Tuesday, 2 September 2025

Questions without Notice

Cybersafety

2:50 pm

Photo of Anika WellsAnika Wells (Lilley, Australian Labor Party, Minister for Sport) Share this | Hansard source

I thank the member for Hughes for the question—the best member for Hughes in 30 years. The Albanese government is taking world-leading action to reduce online harms experienced by young Australians, including passing historic legislation to delay access to social media until the age of 16. Today, I announce the next step in that mission: to restrict access to nudification and undetectable online stalking tools. There is a place for AI and legitimate tracking technology in Australia. But the problem facing Australians is that technology has no moral compass. Its capacity for good or for bad depends on who is using it. The rockets that launched the Apollo missions to the moon were the same rockets designed to deliver a nuclear weapon. While AI has the power to move Australia forward, there is no place in our country for apps and technologies that are used solely to abuse, humiliate and harm people, especially our children.
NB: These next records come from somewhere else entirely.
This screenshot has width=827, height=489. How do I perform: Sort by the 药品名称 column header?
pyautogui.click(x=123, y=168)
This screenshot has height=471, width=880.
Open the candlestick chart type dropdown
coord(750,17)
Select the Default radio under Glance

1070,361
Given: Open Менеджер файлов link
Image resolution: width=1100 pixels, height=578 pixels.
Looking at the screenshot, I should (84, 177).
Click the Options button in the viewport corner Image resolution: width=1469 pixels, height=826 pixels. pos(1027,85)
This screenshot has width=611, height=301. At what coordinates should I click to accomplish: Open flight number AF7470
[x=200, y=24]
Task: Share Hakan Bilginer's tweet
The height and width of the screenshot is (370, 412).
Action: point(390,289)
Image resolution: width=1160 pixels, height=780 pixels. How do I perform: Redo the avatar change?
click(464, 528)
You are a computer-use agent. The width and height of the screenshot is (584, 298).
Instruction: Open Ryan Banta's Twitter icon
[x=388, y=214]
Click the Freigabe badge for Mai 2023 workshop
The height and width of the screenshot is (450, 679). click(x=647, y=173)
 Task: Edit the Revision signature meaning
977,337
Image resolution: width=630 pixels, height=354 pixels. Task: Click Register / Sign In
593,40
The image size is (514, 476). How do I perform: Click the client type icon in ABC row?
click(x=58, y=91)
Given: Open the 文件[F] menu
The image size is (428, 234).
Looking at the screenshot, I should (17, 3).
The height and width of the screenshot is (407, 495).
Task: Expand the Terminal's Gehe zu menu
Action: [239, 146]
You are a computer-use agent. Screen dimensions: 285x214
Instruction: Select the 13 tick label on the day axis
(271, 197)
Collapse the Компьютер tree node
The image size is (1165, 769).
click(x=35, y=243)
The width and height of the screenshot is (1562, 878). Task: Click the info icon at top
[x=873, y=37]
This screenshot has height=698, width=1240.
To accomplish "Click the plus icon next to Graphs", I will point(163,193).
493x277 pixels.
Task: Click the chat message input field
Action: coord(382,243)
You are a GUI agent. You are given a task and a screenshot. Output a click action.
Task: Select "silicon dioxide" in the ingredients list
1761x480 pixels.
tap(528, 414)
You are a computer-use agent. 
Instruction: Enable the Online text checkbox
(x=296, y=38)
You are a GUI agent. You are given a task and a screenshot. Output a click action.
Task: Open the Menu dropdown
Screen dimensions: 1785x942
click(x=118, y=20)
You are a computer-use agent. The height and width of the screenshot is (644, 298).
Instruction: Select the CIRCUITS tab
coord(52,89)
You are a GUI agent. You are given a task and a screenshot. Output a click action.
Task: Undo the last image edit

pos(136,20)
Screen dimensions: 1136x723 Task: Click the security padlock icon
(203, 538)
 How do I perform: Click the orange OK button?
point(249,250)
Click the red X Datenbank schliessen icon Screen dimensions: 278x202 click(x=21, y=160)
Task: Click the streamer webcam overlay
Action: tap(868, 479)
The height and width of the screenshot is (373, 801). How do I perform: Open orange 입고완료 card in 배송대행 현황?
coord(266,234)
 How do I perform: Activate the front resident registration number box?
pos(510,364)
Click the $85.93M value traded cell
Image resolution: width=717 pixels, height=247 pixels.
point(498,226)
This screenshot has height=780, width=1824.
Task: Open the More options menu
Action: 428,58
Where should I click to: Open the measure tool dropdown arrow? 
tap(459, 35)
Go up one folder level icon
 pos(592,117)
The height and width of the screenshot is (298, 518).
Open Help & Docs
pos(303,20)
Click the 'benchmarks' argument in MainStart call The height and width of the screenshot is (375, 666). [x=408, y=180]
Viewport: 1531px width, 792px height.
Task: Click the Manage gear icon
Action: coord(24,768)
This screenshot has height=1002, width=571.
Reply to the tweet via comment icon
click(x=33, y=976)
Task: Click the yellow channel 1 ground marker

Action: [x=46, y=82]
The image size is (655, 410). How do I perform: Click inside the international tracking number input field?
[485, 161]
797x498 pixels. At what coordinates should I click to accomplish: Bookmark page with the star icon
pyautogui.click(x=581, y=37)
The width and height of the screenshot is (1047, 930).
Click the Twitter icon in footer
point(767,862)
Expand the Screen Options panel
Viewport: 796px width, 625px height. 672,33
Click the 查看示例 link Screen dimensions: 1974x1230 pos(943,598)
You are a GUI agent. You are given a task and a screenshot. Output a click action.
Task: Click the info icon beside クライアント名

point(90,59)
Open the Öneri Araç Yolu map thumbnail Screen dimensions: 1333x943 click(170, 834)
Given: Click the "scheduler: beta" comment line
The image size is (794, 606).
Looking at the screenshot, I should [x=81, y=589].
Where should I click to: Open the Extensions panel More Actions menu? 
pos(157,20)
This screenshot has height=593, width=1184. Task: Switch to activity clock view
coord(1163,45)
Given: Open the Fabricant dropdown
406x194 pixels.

One child in every classroom in Australia has been the victim of deepfake abuse. Four out of five reported cases involve young girls. In one Melbourne case, investigators found 50 female students at a single high school were the victims of sexually explicit deepfakes. And the scale of harm is escalating, with reports to eSafety from people under the age of 18 doubling in the past 18 months. Today, I heard from a mum, Emma, whose daughter, Tilly, had a fake naked photo shared by schoolkids on the bus. Between 10 past three and 6 pm, Emma's mum estimates that almost 3,000 kids had seen this fake naked photo, and, that night, Tilly attempted to take her own life. These harms are too great and too urgent for us not to act. While there are federal and state laws against the publishing and distributing of sexualised non-consensual deepfakes and AI generated child sexual abuse material, slimy predators are slipping through the cracks. The current landscape relies too heavily on victims reporting these issues once the harm has occurred. We have to move the burden of reporting from the shoulders of victims and stop the harm at the source. We have to hold big tech accountable for the technology they are delivering. These apps are only designed to abuse, to bully, to humiliate and to harass, and we are determined to restrict them because, while the image might be fake, the abuse is real.